**PROBLEM DESCRIPTION**:
Pictures stay out; everything else in the entries below is to be duplicated exactly.
─── DATA RECORDS ───
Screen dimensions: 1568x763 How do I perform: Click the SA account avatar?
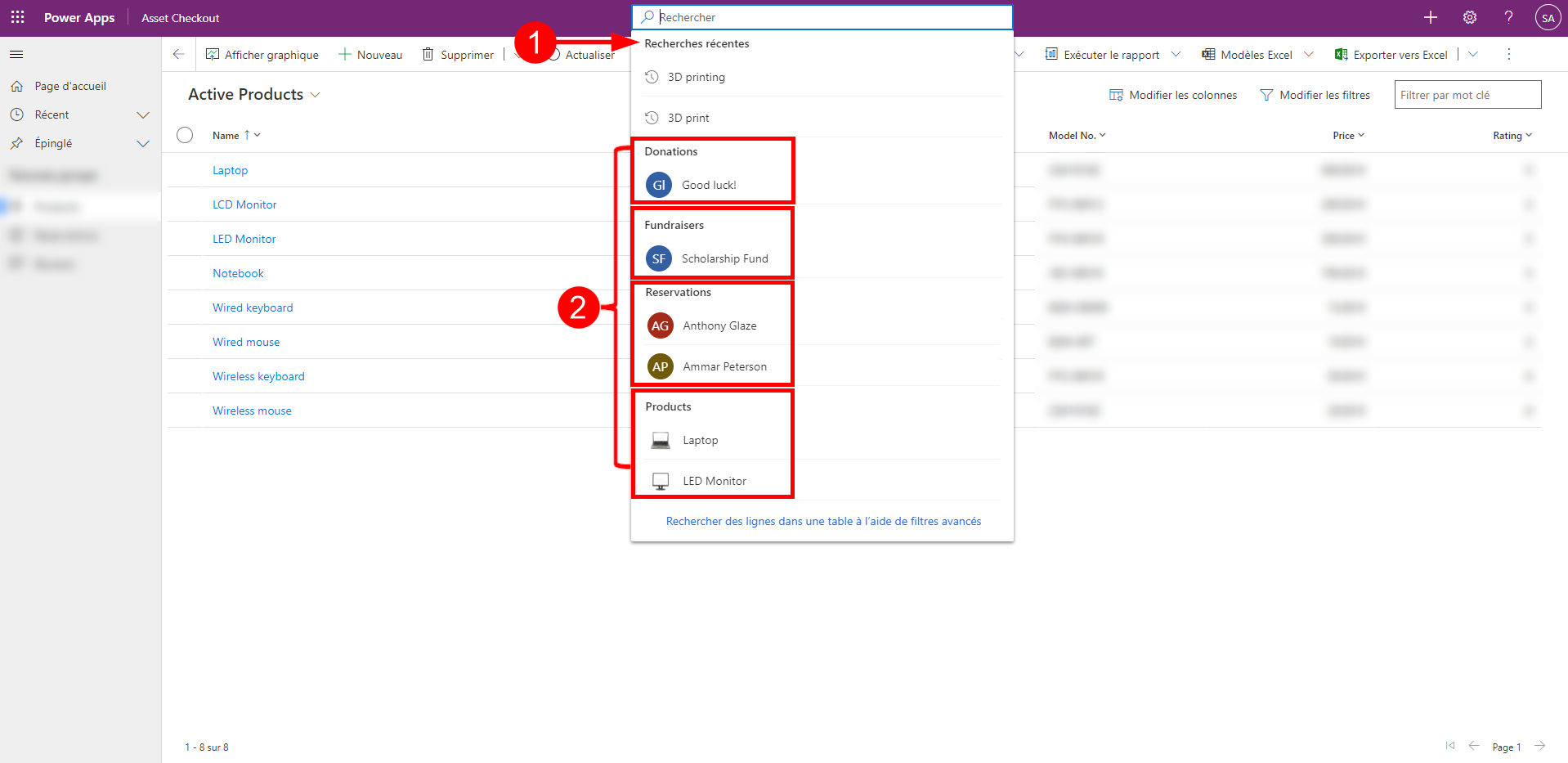click(x=1548, y=17)
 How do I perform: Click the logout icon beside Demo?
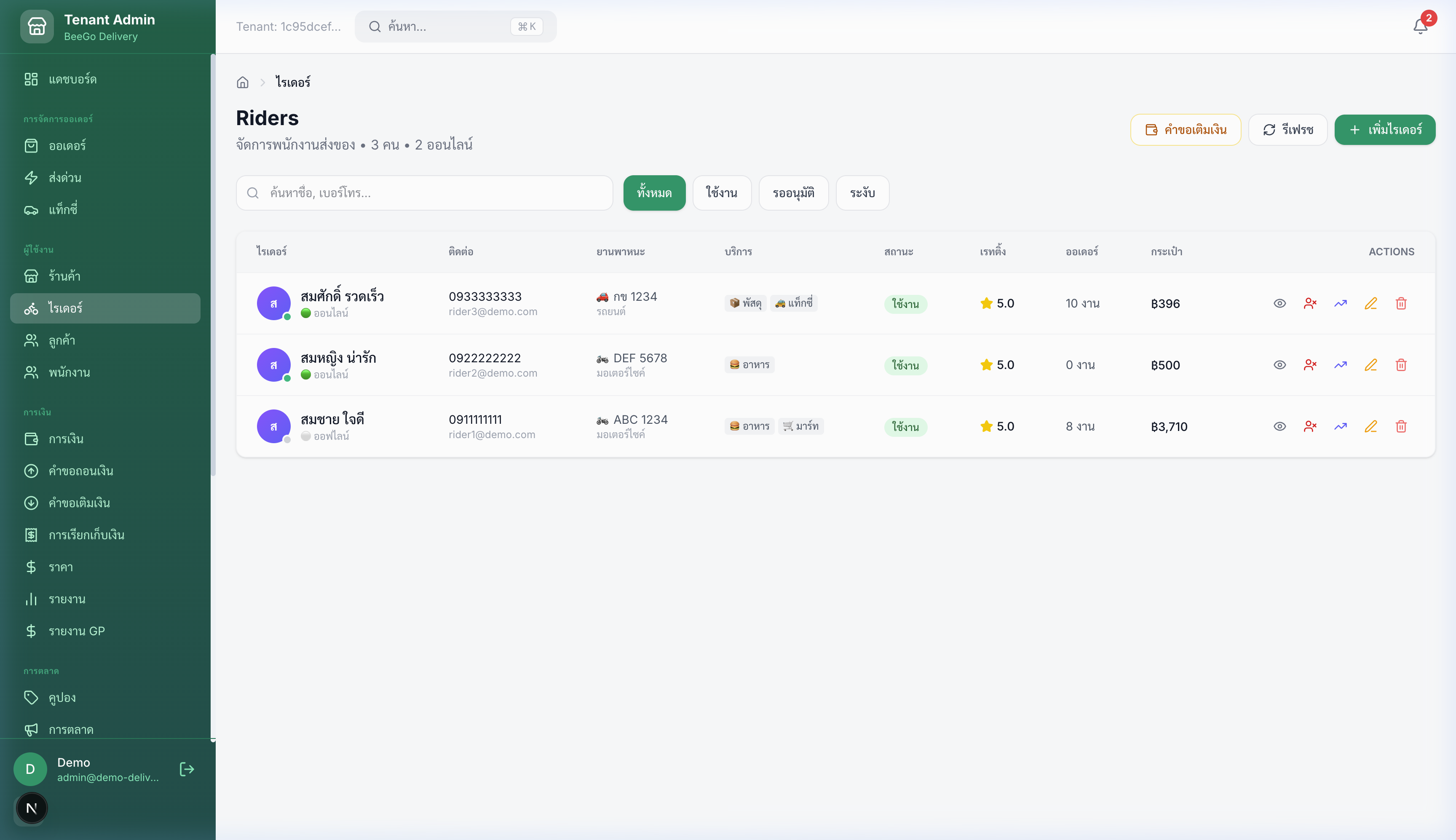point(186,769)
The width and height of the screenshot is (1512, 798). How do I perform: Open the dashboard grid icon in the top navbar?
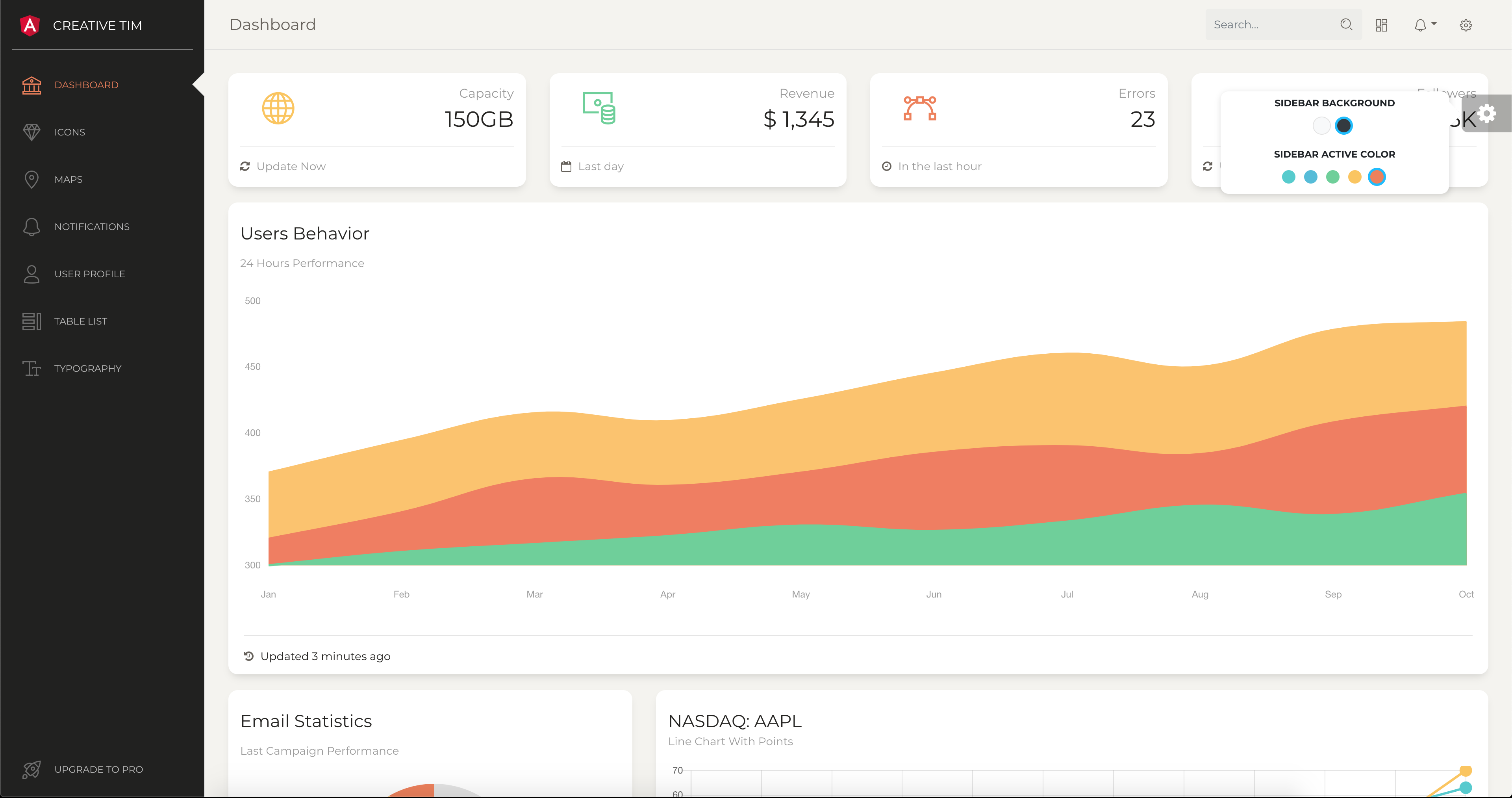pos(1381,25)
───
**RESULT**:
Screen dimensions: 1568x763 How do I perform: Click the SA account avatar?
click(x=1548, y=17)
 How do I perform: Click the logout icon beside Demo?
point(186,769)
The width and height of the screenshot is (1512, 798). How do I perform: Open the dashboard grid icon in the top navbar?
pos(1381,25)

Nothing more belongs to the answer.